Again I think your dictionary is less standard than you believe it is. The dictionary for one is written by people who are rigid academics, so you can find perjorative contexts written into the book that is supposed to be teaching people what the words mean. Again this whole discussion about God comes down to our semantic framework, and you can’t win the argument by limiting the semantic framework to one that supports your side.

This doesn’t happen to me that often outside of the Straight Dope or similar circles where people get an erection from being an intellectual. Outside of such circles I find people are much more willing to accept a certain elasticity of language, and understand that the substance of the idea being communicated are more important than the words being used to communicate it.

Yes I mean that, as well as I mean the effect that the person’s movements had on the wind patterns, how their own electromagnetic field interacted with the electromagnetic fields of other entities, how the movement of things was affected by the person’s gravitational field, how it was affected by edifices they helped construct, how it was affected by organizational structures to which they belonged, how it was affected by how they voted in the election, how the quanta was affected by their observation of it.

Fair enough.

Ok, well we disagree that neural memory is the housing of the self.
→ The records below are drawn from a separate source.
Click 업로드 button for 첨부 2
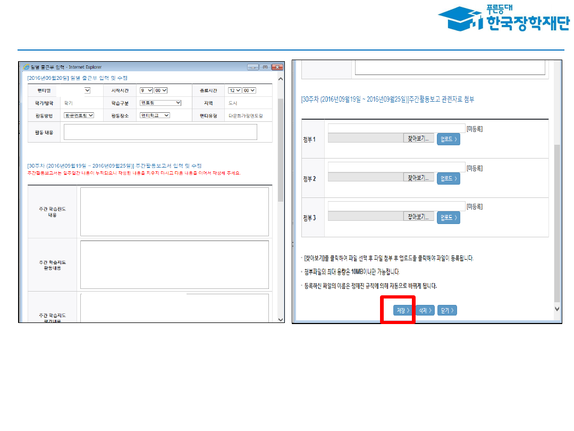This screenshot has height=431, width=574. tap(448, 179)
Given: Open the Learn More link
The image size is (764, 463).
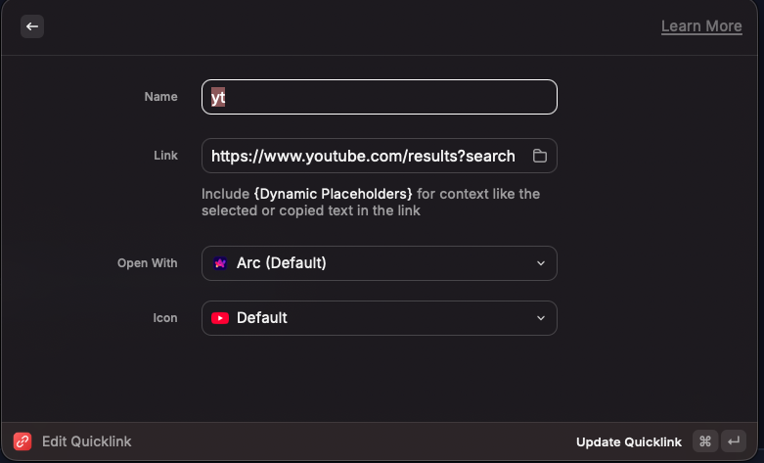Looking at the screenshot, I should 700,26.

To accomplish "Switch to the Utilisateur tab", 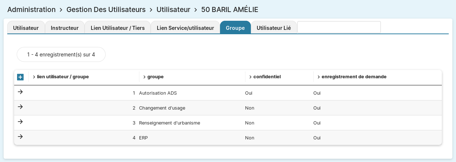I will [x=26, y=28].
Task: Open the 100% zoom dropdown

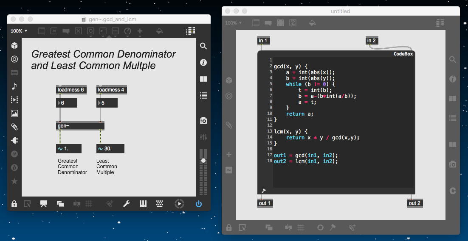Action: coord(19,31)
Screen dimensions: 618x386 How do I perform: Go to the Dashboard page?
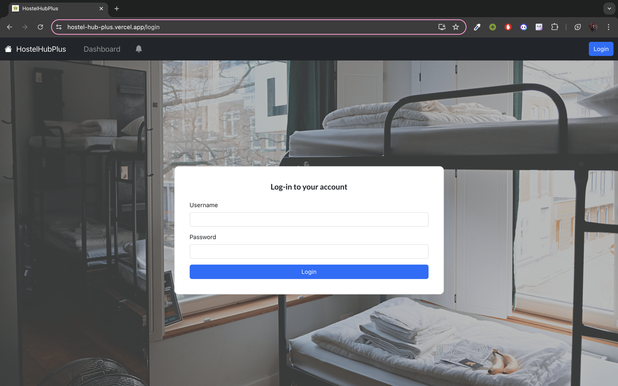pos(101,49)
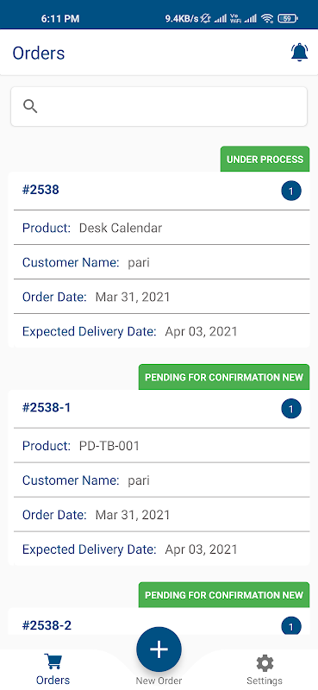Open notifications bell icon

(x=299, y=53)
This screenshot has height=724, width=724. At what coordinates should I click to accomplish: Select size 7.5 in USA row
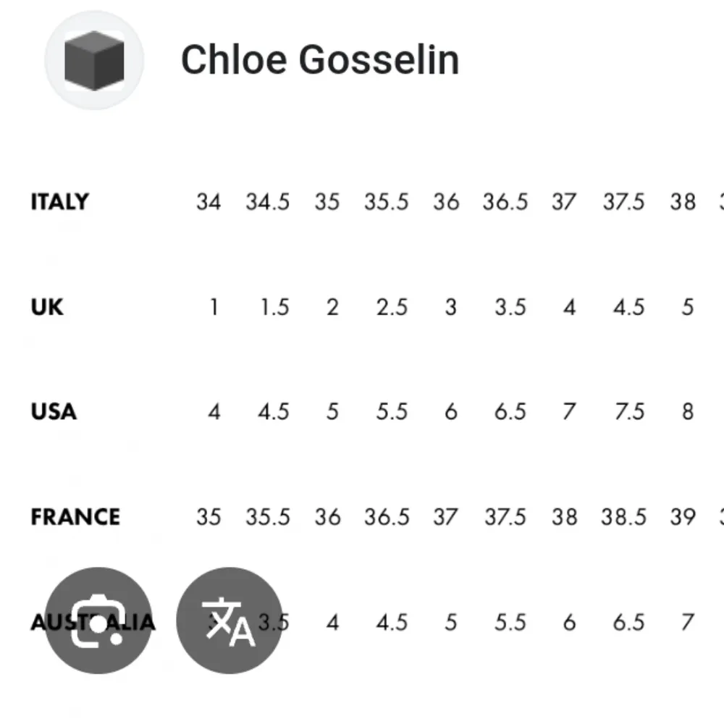(x=628, y=412)
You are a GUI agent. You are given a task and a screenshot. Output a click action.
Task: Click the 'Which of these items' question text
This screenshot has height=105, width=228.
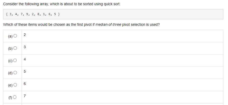click(x=81, y=25)
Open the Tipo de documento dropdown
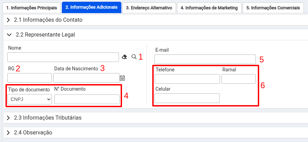The image size is (308, 142). [30, 99]

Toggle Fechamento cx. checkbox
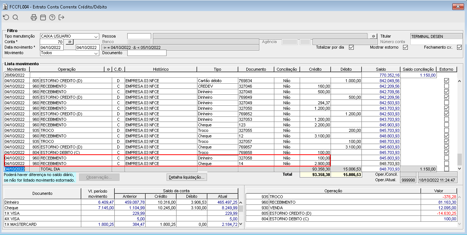[x=459, y=48]
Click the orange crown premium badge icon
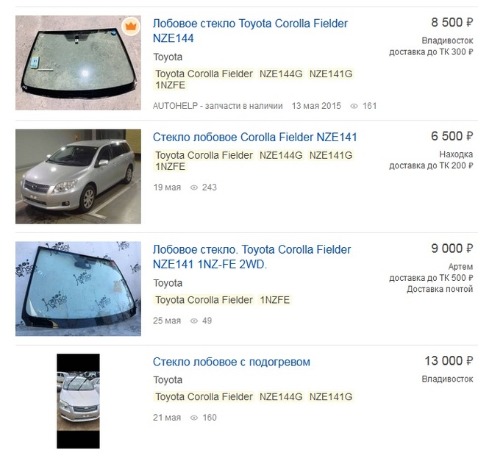 click(x=130, y=26)
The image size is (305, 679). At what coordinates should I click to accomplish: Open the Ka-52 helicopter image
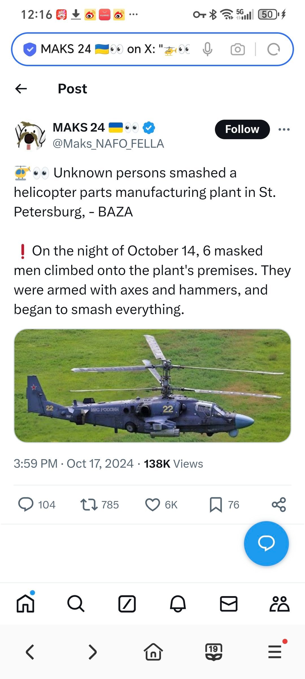click(153, 386)
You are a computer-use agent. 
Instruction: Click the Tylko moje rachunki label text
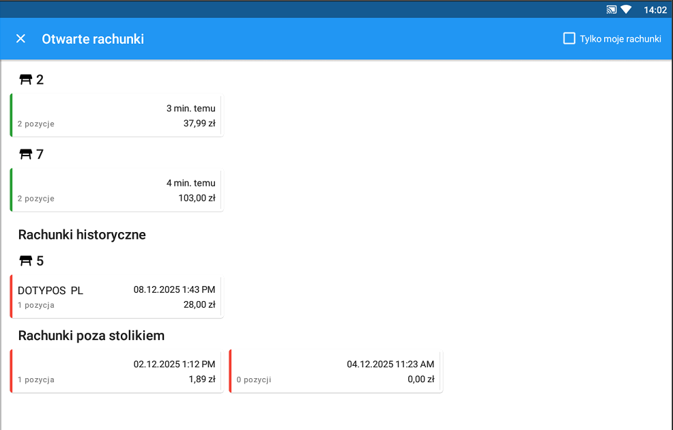(620, 39)
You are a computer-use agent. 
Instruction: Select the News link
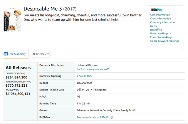pos(153,26)
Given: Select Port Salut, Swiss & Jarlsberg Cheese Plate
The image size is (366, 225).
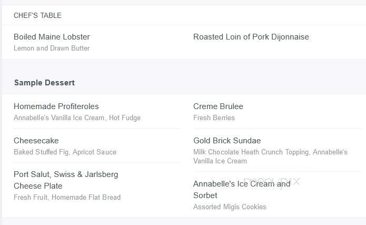Looking at the screenshot, I should click(x=66, y=180).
Certainly it is a PART of the housing of a human self, but every creature has an identity and is living a unique life and is aware of their own life. Why else would they avoid being killed? No I am not questioning the language you are using, what I am questioning is your inability to assimilate other semantic frameworks into your perception. I do not live in a world that lacks seperation, I live in the same world that you do, and I don’t find that suddenly all differentiation disappears simply because I move the boundaries around once in a while to see exactly what my perception is doing by attaching meaning to words and drawing lines of distinction. You and I are sharing our thoughts right now, we are firing synapses across vast distances and connecting them via intermediary technology, but we are still sharing parts of our consciousness merely by communicating, and google is caching all of that information into a global matrix of human consciousness.

I think it’s fairly arbitrary to think that the brain is the seat of conscisousness, you are picking one piece of meat over another. Without the sensory input the memory apparatus does nothing. That’s like saying that the CPU is the whole computer.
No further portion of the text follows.